Two Port Networks

Introduction to Two Port Networks

In electrical engineering, analyzing complex circuits can often be simplified by breaking them down into smaller, manageable parts. One such powerful tool is the two port network. A two port network is an electrical network or device with two pairs of terminals (ports) through which electrical signals enter and exit. This abstraction allows engineers to model and analyze components like amplifiers, filters, and transmission lines efficiently.

Two port networks are widely used in communication systems, power electronics, and signal processing. They help in understanding how input signals are transformed into output signals, characterizing devices by parameters, and simplifying the analysis of interconnected systems.

Definition and Port Conditions

A two port network is a black box with two distinct pairs of terminals called ports. Each port consists of two terminals where voltages and currents are defined. The first port is called the input port and the second the output port.

For a two port network, the following variables are defined:

Input port voltage: \( V_1 \)
Input port current: \( I_1 \)
Output port voltage: \( V_2 \)
Output port current: \( I_2 \)

Currents \( I_1 \) and \( I_2 \) are conventionally taken as entering the network at their respective ports.

Port conditions ensure that each port behaves like a two-terminal device, meaning the current entering one terminal of a port must leave through the other terminal. This condition is crucial for defining parameters consistently.

Why are port conditions important?

Port conditions guarantee that the network behaves predictably, allowing us to define parameters relating voltages and currents at the ports without ambiguity. Violating these conditions would make parameter definitions invalid and analysis inconsistent.

• [Record extracts]
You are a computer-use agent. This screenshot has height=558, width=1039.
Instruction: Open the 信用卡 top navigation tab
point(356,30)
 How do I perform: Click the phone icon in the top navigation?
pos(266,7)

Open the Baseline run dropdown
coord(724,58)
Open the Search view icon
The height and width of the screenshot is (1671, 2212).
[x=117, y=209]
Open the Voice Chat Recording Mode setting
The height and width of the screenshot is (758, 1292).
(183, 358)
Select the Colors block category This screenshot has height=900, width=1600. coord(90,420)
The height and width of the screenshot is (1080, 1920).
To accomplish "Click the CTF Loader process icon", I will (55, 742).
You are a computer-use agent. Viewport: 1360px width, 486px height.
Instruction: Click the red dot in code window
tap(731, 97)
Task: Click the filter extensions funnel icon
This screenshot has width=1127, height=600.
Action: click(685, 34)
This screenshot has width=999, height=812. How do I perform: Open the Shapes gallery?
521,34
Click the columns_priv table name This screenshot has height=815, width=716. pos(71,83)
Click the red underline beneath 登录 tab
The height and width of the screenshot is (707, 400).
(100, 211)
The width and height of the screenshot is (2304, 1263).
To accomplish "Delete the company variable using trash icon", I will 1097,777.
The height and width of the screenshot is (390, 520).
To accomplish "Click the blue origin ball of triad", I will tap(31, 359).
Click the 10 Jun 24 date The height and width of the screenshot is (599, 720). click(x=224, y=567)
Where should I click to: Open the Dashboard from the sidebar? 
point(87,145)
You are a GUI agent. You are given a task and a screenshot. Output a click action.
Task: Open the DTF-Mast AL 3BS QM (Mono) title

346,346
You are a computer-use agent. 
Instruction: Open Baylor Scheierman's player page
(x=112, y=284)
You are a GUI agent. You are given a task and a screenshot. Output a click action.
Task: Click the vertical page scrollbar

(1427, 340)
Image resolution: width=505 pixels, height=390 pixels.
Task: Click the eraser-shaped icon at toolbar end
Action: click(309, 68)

• [Description of the task] Write out the passage of the two port networks text between "Output port voltage: \( V_2" and "their respective ports.", inclusive.

• [Exercise output]
Output port voltage: \( V_2 \)
Output port current: \( I_2 \)

Currents \( I_1 \) and \( I_2 \) are conventionally taken as entering the network at their respective ports.